I start every morning off reading another chapter in a book of a series I am revisiting. It is one of my favorite series - The Nightrunner Series - by Lynn Flewelling. I am not a reader of fantasy, but Lynn is just that good of a fucking writer. The last book of The Nightrunner Series is due out next April and in anticipation of crying myself to sleep every night after I conclude the adventures of characters I love more than some of the real flesh and blood people in my life, I am rereading all of the books. Just so the wound will sting all the more.
I began Monday morning with my new ritual, and while I was lounging quietly in bed a sudden sensation overcame me. Internally. It was as if someone had dimmed the lights inside of my body, with the main switch being my heart. A sneaky suspicion overtook me, and after I concluded that chapter (come on now, I wasn't dying) I stuck the marker in my book and went to submit a transmission of a pacemaker report.
Within an hour, I received a phone call and my suspicion was confirmed: My pacemaker had fallen back on its reserve energy power. It's time to schedule the surgery to replace the battery. Not normally that big of a deal as far as procedures go, but this one is for me. To slightly paraphrase myself from an earlier post:
See, the issue is recovery and how long it is going to take my body to do so. Everyone, myself above all else, is biting their nails about this relatively simple procedure because of the nature of my history and anatomy. My pacemaker is located in my left abdomen, in a pocket under muscle, and the procedure will require the surgeon to reopen the latter part of my open heart scar - which is not something I desire. Given my history with fluid retention at the slightest provocation, everyone is anticipating that I am going to run into a similar issue that I found myself dealing with shortly after the last procedure in 11/2011. Now, I wasn't on the mega high dose of diuretics last time as I am now. So this may very well tip the scales in the favor of a speedier recovery.
I'm not holding my breath for a speedy recovery, to be honest. I am anticipating the long road filled with weekly trips to the gastrointestinal doctor, another abdominal tap or two and just a lot of frustration and being run ragged again.
Annoying still, my life has to be put on hold in a way I was not prepared for. As my battery crapped out earlier than I was expecting it to, I have to cancel a heap of plans I'd made for October - including a trip to Seattle and two fun food related events I was invited to as media. I have to put my dating life on hold. My friendships. My main blog will suffer. I've just reconnected with my dad, whose own health is on a constant roller coaster. All of this has to go on the back burner again, and it fucking sucks. I'm not saying this stuff is more important than my health, because it isn't, but it is still irritating.

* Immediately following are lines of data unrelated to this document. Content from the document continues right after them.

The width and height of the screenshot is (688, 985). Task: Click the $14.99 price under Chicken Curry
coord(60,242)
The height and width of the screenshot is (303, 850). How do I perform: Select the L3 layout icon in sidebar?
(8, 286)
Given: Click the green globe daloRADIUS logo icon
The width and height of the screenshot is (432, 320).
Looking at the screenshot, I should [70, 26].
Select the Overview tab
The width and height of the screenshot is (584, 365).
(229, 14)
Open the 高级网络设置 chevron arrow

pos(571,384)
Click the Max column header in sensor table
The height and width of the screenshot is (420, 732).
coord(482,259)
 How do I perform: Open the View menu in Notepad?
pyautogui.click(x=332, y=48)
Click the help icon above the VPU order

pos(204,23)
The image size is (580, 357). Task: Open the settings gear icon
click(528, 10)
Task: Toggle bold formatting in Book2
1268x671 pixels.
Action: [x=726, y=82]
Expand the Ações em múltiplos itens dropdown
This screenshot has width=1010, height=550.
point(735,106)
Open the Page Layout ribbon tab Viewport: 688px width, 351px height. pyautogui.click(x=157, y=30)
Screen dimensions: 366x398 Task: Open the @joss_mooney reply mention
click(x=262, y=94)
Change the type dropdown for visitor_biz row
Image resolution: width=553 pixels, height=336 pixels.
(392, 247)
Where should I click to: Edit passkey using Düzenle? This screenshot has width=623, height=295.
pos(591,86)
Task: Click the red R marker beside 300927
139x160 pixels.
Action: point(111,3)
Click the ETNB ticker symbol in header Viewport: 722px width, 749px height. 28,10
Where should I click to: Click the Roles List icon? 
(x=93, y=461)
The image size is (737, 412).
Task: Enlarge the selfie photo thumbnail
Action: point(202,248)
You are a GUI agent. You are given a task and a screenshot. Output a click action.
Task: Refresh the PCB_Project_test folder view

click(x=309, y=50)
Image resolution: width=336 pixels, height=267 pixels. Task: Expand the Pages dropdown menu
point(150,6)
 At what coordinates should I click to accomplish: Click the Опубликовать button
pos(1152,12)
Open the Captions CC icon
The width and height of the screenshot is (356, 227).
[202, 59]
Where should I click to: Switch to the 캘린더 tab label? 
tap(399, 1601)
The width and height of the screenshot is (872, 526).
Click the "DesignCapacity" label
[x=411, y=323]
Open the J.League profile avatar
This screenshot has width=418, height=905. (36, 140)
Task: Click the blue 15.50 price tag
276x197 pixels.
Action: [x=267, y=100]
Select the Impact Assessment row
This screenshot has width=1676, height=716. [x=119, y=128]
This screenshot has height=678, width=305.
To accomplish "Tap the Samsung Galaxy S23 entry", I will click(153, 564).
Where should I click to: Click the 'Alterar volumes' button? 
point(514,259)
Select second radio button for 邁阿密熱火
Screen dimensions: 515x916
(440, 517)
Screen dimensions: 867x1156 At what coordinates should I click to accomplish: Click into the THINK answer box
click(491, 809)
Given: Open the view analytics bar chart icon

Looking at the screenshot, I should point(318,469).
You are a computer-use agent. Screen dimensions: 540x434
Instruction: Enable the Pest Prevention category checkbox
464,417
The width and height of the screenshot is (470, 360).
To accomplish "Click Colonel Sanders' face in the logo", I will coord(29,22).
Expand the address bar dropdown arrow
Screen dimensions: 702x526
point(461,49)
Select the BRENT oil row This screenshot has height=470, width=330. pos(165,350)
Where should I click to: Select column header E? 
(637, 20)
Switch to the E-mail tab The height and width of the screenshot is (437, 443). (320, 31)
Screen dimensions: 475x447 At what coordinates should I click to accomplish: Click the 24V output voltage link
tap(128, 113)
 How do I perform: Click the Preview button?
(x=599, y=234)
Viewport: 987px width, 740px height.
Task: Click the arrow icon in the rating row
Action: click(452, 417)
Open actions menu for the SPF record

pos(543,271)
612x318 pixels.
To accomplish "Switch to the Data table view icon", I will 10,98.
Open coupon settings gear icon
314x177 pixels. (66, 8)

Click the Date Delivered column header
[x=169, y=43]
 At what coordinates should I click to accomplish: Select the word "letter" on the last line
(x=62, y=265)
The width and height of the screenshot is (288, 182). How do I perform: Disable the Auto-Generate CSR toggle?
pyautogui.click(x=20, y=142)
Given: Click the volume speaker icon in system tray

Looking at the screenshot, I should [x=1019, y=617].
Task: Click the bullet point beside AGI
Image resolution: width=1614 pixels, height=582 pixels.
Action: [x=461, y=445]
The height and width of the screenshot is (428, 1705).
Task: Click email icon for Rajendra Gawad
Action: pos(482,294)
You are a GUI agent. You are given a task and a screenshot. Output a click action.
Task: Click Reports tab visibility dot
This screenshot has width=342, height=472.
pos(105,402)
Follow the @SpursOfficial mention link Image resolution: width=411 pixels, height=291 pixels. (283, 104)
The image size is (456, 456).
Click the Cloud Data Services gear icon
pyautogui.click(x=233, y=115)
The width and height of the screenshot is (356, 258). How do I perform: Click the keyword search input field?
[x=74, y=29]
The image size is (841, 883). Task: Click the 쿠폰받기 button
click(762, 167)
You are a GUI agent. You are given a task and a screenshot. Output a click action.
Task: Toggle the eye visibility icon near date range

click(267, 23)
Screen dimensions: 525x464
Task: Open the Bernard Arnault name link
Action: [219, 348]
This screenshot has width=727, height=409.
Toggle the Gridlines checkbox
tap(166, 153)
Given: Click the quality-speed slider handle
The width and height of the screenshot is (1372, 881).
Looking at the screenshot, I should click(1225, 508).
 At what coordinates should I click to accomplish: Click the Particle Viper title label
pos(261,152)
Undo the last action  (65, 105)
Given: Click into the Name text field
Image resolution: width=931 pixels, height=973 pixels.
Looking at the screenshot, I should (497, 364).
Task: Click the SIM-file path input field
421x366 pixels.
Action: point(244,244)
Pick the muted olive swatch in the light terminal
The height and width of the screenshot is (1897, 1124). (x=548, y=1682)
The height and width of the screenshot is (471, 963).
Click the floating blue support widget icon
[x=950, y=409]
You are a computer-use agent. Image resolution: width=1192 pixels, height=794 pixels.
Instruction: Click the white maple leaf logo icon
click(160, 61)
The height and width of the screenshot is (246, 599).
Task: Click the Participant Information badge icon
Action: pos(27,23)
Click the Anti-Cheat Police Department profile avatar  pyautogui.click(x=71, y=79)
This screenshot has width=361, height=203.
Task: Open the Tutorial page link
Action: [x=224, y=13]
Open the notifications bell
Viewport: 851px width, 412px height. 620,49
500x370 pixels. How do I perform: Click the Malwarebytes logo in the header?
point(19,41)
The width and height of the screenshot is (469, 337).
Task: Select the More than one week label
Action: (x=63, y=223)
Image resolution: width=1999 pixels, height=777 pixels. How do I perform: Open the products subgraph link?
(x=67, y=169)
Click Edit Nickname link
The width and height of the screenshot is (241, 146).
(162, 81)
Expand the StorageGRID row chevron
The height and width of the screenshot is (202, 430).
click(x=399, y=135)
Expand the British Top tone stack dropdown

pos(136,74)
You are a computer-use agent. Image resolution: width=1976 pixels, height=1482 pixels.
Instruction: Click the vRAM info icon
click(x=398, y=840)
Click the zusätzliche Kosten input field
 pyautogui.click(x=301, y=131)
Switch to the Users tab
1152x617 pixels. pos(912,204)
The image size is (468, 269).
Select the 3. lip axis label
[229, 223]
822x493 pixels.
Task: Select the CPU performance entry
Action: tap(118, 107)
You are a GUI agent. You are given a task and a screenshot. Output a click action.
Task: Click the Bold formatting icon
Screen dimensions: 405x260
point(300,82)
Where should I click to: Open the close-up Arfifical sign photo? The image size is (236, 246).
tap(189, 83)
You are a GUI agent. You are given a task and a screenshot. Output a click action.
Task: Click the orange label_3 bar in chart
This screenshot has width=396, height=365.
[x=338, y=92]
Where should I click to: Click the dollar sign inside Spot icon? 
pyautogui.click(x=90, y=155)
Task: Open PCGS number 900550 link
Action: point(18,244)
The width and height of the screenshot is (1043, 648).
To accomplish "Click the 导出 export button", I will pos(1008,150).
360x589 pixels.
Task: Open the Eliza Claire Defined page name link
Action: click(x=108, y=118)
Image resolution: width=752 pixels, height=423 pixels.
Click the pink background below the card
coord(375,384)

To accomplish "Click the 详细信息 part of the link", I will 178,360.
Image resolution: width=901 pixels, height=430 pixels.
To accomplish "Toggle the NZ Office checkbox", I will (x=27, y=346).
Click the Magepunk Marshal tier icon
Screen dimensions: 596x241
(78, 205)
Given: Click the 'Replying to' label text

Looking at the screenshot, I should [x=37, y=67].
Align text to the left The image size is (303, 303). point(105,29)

Some days I wonder why I can't just go out and get a job like a normal person.
Some days I wonder why I can't just hold down a job, any job, and collect a paycheck and live on my own and pay rent and live the life that most of the population in the western world leads.
Then one morning while casually reading in bed a piece of machinery I need to function suddenly needs a battery via surgical intervention and I have to hit the pause button once more, and say to myself, "Oh yeah. This is why I can't have nice things."